By Patrick Dillon @PDillon_SGN
WOODLAKE – Not all lessons are learned in the classroom, some come from the grit it takes to compete on the gridiron. And while coaches dress down in shorts, t-shirts, hats and whistles make no mistake they are teachers nonetheless. The similarities are endless. Coaches, like teachers, spend hours outside regular working hours trying to figure out ways for their kids to succeed, they pull money out of their own pocket to get kids the equipment they need, and they foster potential in the ones who show promise.
And for their unwavering dedication Woodlake Youth Football was awarded the 2017 Commitment to Youth award, and former Pop Warner coach Larry Arroyo was given the 2017 Youth Mentor of the Year award.

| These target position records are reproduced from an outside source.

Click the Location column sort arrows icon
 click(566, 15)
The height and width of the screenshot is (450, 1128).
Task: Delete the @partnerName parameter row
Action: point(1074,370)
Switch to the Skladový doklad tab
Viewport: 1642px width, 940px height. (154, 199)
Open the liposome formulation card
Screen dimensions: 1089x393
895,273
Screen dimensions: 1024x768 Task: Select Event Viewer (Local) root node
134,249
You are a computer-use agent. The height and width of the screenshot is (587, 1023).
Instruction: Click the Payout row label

Ryan Wallace, president of the Woodlake Youth Football organization, only views himself as the figure head of the organization. On the board with him are six other members. He says, along with the kids, are the real deservers of the award.
“It is very nice to see that all our hard work has not gone unnoticed,” Wallace said. “I think if people put forth just a little bit of effort it will get noticed.”
It is the small bit of effort which Wallace is trying to instill into the players on their six teams. While winning is import, the organization is trying to do more. Coaches are expected to be positive role models. Team work, communication, and respect are also highly valued lessons which are taught.
Wallace began coaching eight years ago, and the lessons taught to those first players are being used well. On many occasions he has had former players come up to him thanking him for teaching them the lessons through the sport.
“It brings a tear to my eye,” Wallace said. “It is all for the kids is why we do this.”
Vice president James Sandoval’s purpose behind becoming a board member was kid driven as well. A former Woodlake youth player he wanted to see the game persevered from when he played.
“I love Woodlake, and I love the kids,” Sandoval said. “I try and give back to the community as much as I can.”
A competitive person, even at a young age, Sandoval took the winning and losing of a game seriously. To him it is something which is missing from sports today. Bantam football teams don’t keep official scores. However, when Sandoval coached Woodlake’s team he kept score. After games he told his team whether they had won or lost. Sandoval’s purpose was to keep the competitive nature alive.
“When they grow up they will want to be better and want to do better,” Sandoval said. “It is amazing to see these little kids grow and that is where I get my drive.”
Fortunate enough for the two of them they’ve had coaches come through like Larry Arroyo. He coached at the Pop Warner level in Woodlake for 26 years, and influenced the lives hundreds of kids. He was also a junior varsity football coach for six years. Recently retired the news to Arroyo was a shock.
“This award was totally unexpected,” Arroyo said.
The transition from player to coach was almost instantaneous. In 1979 Arroyo finished up a four year varsity career under Leo Robinson. The very next fall Robinson offered him a coaching position with the youth program. One he took and ran with.
While an athlete Arroyo was only focused on playing the game. Instead he learned discipline from Robinson. That is something which he brought to the table when coaching his own teams.
“I believe if you are discipline on the field than you are going to take that discipline home and it will stay with the kids throughout their lives,” Arroyo said.